American journalist (born 1952)

Jonathan I. Landman (born November 14, 1952) is an American journalist and editor-at-large for Bloomberg View, promoted in 2013, from his position as managing editor of Bloomberg's opinion section. Formerly the deputy managing editor at The New York Times, Landman became its deputy managing editor responsible for digital journalism for The Times in August 2005.
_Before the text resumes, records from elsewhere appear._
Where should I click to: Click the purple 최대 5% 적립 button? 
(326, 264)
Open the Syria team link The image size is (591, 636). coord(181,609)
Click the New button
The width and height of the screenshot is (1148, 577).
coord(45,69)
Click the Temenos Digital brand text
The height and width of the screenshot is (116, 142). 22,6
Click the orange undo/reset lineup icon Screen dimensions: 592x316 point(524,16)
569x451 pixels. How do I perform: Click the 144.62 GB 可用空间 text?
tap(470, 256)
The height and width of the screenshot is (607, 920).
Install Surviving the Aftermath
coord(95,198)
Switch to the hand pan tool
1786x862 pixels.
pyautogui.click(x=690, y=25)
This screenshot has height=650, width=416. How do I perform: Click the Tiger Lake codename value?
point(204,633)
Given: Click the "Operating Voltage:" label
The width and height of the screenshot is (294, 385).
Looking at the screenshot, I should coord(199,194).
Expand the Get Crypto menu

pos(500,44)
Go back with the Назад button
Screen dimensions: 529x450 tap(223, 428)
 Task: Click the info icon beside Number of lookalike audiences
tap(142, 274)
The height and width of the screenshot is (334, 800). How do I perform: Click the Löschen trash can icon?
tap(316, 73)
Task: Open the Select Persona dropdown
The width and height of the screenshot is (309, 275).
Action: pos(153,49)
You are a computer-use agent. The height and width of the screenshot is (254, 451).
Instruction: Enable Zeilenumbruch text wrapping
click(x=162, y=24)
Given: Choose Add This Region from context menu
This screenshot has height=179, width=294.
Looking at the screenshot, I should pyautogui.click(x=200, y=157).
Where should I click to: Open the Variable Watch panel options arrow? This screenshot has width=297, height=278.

Born in New York City on November 14, 1952, Landman received a B.A. degree, magna cum laude, in American history from Amherst College, in 1974 and an M.S. degree in journalism from Columbia University Graduate School of Journalism in 1978. He is a member of the Amherst College Board of Trustees and a member of the faculty at The Writer's Institute of The Graduate Center at City University of New York. Landman is married and has two children.

== Work history ==
A timeline of Landmans work history, prior to joining Bloomberg, is listed below.

- May 2005 Landman had become assistant managing editor and member of The New York Times masthead
- 2004-2005 Times acting culture editor
- 2003-2004 Times assistant managing editor for enterprise
- 1999-2003  metropolitan editor of the Times
- 1994-1999 editor of The Times Week in Review section (In 1995, Landman spent six months as acting Sunday business editor, supervising the new Money & Business section and six months, in 1996, as acting deputy metro editor)
- 1992-1994 deputy editor of the Times Washington bureau
- 1991-1992 assistant editor of the Times in Washington
- 1990-1991 assistant metropolitan editor, New York Times
- 1989-1990 assistant national editor, New York Times
- 1987 Landman joined The Times as a copy editor
- 1985-1987 deputy city editor at the New York Daily News
- 1984-1985 reporter at Newsday, where he covered Suffolk County, in 1984 and 1985.
- 1979-1984 reporter covering education, city hall and investigative news stories at the Chicago Sun-Times
- 1978-1979  Landman worked at The Ford Foundation as assistant to Fred W. Friendly, who was the program advisor of communications.